The official who spoke to the AP did so on condition of anonymity and stood by the information even after it was disputed. The official, who was not authorized to divulge details of the investigation, had said the suspect was expected in federal court in Boston. Reporters and police converged at the courthouse.
Several media outlets reported that a suspect had been identified from surveillance video taken at a Lord & Taylor department store between the sites of Monday's two bomb blasts, which killed three people and wounded more than 170. The dead included a child, a young woman and a female student from China.
A news briefing was scheduled later Wednesday.
"Contrary to widespread reporting, there have been no arrests made in connection with the Boston Marathon attack," the FBI said in a statement. "Over the past day and a half, there have been a number of press reports based on information from unofficial sources that has been inaccurate. Since these stories often have unintended consequences, we ask the media, particularly at this early stage of the investigation, to exercise caution and attempt to verify information through appropriate official channels before reporting."
President Barack Obama called the attack on the world's most famous marathon an act of terrorism. Obama planned to attend an interfaith service Thursday in the victims' honor in Boston.
Law enforcement agencies had pleaded for the public to come forward with photos, videos or any information that might help them solve the twin bombings near the race's finish line. The bombs exploded 10 or more seconds apart just next to the race course, tearing off victims' limbs and spattering streets with blood. The blasts went off minutes after the four-hour mark of the race.

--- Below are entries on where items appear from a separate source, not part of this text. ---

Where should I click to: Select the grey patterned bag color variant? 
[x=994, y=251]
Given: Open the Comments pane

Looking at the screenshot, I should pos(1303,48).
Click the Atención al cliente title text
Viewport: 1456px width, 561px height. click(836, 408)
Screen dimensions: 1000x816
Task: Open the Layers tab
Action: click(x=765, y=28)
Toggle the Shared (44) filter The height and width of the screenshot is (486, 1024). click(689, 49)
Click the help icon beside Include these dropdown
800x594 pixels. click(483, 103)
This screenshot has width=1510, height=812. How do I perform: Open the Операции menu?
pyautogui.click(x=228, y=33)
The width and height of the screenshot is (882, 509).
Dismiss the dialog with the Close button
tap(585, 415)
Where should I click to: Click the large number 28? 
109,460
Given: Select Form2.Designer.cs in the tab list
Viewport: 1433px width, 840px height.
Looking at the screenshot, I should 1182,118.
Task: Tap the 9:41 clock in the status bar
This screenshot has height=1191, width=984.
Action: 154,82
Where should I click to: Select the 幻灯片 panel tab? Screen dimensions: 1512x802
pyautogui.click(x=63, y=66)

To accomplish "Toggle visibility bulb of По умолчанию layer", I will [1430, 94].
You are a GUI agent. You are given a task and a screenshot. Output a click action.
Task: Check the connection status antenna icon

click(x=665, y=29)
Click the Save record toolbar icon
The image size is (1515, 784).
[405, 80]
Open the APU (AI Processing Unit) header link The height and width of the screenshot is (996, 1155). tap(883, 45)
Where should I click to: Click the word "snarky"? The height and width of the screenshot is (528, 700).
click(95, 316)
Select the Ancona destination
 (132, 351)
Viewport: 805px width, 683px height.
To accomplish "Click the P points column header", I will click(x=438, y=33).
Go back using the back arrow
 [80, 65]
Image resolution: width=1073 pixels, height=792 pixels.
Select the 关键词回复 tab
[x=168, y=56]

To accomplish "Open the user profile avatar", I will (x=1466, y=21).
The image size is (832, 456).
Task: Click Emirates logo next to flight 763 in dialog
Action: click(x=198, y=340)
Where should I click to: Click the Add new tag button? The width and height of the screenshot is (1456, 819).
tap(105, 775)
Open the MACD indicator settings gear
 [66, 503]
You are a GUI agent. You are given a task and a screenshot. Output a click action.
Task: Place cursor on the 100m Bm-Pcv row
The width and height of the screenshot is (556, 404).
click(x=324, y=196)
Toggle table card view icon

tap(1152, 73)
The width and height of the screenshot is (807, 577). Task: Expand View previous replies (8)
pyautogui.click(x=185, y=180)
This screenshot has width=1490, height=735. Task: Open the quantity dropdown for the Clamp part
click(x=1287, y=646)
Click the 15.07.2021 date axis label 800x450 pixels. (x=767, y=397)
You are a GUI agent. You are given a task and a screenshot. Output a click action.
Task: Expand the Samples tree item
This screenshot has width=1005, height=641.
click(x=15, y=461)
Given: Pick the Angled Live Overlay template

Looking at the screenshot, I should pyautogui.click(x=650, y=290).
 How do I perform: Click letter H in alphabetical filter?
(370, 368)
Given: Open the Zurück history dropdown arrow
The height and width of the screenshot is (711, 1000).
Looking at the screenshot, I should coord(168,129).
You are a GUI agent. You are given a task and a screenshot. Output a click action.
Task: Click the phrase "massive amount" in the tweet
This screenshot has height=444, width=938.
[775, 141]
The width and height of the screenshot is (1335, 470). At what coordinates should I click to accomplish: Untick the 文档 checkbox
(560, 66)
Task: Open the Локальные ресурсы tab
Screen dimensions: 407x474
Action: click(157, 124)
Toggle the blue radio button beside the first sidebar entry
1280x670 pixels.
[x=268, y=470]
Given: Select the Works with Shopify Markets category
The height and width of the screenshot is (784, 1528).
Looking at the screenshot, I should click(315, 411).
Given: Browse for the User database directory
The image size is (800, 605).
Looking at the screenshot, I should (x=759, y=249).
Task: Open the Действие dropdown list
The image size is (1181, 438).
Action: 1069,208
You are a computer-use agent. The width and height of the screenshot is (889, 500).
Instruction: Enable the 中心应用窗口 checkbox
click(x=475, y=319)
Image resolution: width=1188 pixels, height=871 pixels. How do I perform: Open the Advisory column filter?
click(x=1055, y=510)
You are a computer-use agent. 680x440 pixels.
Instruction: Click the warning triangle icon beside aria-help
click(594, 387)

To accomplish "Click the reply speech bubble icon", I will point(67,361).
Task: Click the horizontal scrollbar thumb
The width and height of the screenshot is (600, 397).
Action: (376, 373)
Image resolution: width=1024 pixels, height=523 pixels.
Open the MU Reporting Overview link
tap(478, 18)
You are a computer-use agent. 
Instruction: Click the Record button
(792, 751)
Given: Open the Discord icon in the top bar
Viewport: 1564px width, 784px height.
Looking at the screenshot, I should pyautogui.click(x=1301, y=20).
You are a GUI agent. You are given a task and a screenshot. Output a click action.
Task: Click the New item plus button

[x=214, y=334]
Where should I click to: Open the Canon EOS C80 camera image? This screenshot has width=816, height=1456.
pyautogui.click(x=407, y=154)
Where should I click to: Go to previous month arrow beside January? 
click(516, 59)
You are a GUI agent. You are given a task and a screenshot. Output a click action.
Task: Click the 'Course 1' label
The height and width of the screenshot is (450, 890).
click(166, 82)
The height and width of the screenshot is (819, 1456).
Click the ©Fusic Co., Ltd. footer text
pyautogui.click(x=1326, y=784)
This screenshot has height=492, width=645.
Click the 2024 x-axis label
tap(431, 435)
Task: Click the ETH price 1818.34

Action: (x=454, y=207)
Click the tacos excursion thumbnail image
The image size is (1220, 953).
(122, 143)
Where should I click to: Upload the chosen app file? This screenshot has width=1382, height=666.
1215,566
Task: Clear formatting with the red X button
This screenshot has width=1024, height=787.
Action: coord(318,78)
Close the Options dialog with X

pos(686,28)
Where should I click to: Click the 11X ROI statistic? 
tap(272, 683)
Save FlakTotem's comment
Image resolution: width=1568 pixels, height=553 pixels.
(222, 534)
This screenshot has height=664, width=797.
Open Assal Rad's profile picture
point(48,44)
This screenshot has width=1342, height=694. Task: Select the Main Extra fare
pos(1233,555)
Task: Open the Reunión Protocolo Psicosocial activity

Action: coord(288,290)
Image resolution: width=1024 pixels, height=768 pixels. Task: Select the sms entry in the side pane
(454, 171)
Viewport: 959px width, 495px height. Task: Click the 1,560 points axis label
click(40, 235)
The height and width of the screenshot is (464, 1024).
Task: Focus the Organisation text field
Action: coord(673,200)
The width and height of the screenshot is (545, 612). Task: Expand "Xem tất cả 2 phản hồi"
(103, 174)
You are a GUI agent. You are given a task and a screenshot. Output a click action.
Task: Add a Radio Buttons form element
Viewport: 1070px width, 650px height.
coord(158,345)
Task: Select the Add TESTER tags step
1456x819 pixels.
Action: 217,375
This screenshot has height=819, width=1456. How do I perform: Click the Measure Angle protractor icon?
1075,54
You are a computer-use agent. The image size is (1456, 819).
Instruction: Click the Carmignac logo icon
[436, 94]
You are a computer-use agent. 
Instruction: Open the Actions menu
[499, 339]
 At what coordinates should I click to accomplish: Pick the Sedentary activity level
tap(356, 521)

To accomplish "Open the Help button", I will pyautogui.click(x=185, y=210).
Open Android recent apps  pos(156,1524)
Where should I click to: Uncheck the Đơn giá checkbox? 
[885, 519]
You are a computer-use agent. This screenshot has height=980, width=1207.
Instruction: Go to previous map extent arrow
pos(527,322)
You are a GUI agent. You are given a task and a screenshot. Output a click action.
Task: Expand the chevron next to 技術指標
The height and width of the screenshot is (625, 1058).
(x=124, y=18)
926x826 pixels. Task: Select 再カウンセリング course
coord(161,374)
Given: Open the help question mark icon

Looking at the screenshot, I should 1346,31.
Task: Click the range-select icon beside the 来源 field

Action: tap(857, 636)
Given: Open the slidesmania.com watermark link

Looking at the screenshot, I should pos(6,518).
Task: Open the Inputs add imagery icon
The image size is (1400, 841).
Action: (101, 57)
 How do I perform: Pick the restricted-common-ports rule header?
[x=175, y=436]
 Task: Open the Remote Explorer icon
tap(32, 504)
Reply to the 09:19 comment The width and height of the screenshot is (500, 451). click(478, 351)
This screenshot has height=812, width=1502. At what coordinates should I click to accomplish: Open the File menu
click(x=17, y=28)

The bombs involved kitchen pressure cookers packed with explosives, nails and other lethal shrapnel. But the FBI said nobody had claimed responsibility.
An intelligence bulletin issued to law enforcement includes a picture of a mangled pressure cooker and a torn black bag that the FBI said were part of a bomb that exploded during the marathon.
Authorities have recovered a piece of circuit board that they believe was part of one of the explosive devices, and they found the lid of a pressure cooker that apparently was catapulted onto the roof of a nearby building, a law enforcement official said Wednesday. The official spoke on condition of anonymity because this person was not authorized to publicly discuss evidence in the ongoing investigation.
The blasts killed 8-year-old Martin Richard and 29-year-old Krystle Campbell. The Shenyang Evening News, a state-run Chinese newspaper, identified the third victim as Lu Lingzi. She was a graduate student at Boston University.
Scores of victims remained in hospitals, many with grievous injuries. A 5-year-old child, a 9-year-old girl and 10-year-old boy were among 17 victims listed in critical condition.
The trauma surgery chief at Boston Medical Center says most of the injuries his hospital treated were to the legs.
"We have a lot of lower extremity injuries, so I think the damage was low to the ground and wasn't up," Dr. Peter Burke said. "The patients who do have head injuries were blown into things or were hit by fragments that went up."
At Massachusetts General Hospital, all four amputations performed there were above the knee, with no hope of saving more of the legs, said Dr. George Velmahos, chief of trauma surgery.
"It wasn't a hard decision to make," he said Tuesday. "We just completed the ugly job that the bomb did."
Pressure-cooker explosives have been used in Afghanistan, India, Nepal and Pakistan, according to a July 2010 intelligence report by the FBI and the Homeland Security Department. One of the three devices used in the May 2010 Times Square attempted bombing in New York City was a pressure cooker, the report said.
"Placed carefully, such devices provide little or no indication of an impending attack," the report said.
But information on how to make the bombs is readily found online, and U.S. officials said Americans should not rush to judgment in linking the attack to overseas terrorists.